Kinda gives a whole new meaning to the Repub’s adopted slogan for this presidential campaign, “Drill, baby, drill,” doesn’t it?
But, of course, we — you and I — haven’t forked over a single penny of the $5k; it’s simply been added to our growing (a near-record $407 billion this year; a record $438 billion next year) federal deficit.
As such, we’re taking the same path Freddie and Fannie followed into insolvency: failure to see an evident reality because we’re too cowardly to even look. And that’s gonna cost us and the nation for years to come.
None of this is new, of course.
Another important lender of some repute, the Farm Credit System, nearly cracked up in the early 1980s when it forecast an endless dawn for American agriculture despite growing signs of farming calamity.
Stupid-drunk on its fast growth and fat profits of the wild-eyed 1970s, however, FCS continued to lend money on the sole belief that tomorrow’s surefire rise in land prices would easily cover fast-growing debt.
But as every kindergartner knows, overfilled balloons do pop and the ballooning land prices that underwrote most FCS loans soon popped. Then the Farm Credit System popped.
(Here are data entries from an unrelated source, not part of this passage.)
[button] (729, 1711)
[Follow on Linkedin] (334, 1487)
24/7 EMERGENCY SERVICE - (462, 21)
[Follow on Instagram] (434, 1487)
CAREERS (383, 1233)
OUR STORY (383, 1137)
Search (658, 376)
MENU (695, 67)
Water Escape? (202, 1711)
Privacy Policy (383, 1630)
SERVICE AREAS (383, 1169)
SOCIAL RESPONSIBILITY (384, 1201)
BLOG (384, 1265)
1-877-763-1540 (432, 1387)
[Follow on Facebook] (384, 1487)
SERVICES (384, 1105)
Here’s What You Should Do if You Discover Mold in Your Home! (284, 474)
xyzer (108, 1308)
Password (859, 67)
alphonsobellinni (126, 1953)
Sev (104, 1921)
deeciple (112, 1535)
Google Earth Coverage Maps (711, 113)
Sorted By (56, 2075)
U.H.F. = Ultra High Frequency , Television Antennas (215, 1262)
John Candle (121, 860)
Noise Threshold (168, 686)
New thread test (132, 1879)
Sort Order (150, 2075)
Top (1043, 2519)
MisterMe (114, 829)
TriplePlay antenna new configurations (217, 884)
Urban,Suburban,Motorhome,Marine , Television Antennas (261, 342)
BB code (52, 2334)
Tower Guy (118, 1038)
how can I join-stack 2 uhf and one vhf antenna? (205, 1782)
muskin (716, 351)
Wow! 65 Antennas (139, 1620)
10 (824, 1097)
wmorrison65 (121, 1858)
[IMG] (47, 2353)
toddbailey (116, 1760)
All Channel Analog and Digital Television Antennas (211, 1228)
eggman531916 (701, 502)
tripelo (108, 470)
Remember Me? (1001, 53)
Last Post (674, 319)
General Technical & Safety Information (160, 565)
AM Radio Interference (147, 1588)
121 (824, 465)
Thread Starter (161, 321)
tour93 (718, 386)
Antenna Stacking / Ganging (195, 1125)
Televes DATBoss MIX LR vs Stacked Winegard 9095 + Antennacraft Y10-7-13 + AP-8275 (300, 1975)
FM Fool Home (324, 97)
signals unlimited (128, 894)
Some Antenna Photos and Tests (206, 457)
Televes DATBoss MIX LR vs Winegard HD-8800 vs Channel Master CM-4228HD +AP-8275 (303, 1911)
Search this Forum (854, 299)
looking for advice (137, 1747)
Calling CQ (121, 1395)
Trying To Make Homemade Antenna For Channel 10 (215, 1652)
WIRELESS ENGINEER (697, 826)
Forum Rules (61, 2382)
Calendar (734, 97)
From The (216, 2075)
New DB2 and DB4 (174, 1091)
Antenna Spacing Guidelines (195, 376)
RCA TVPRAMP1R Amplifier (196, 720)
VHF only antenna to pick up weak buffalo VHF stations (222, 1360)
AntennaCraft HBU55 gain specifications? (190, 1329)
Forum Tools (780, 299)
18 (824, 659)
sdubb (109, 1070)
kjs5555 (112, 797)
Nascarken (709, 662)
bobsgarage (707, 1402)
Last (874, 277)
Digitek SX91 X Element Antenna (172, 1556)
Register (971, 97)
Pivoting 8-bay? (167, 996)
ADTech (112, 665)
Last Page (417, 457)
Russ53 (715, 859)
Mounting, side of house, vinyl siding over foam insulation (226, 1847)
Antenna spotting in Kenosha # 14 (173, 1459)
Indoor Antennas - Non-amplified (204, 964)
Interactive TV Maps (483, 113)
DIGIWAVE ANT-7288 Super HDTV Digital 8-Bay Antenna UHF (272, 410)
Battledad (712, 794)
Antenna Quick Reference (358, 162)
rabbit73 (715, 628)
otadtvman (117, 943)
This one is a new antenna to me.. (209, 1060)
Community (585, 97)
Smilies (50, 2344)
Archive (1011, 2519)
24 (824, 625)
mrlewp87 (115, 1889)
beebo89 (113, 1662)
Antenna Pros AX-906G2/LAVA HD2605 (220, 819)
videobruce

In 1987, Congress stepped in to, in essence, redesign the once-elegant, now-crippled system. And, importantly, it gave the Farm Credit Administration, FCS’ regulator, new authority to keep the massive lender on an honest path.
A terrible price
But the crack-up and reinvention carried a terrible price for farmers and FCS alike. Between 1982 and 1996, commercial banks tripled their farm real estate business while Farm Credit land lending volume fell 47 percent between 1984 and 1994.
In fact, FCS saw its land lending business decline 11 consecutive years before farmers — many from a new generation — returned to the once-proud, proud-once-again Farm Credit System.
FCS’ near-failure is a hiccup, however, compared to the commercial death and federal resurrection of Fannie and Freddie. FCS’ mess was a thunderstorm; Freddie and Fannie are Katrina and Rita: back-to-back hurricanes that will take years to clean up. And billions upon billions.
But never fear, we — you and me — got it, right? So drill, baby, drill.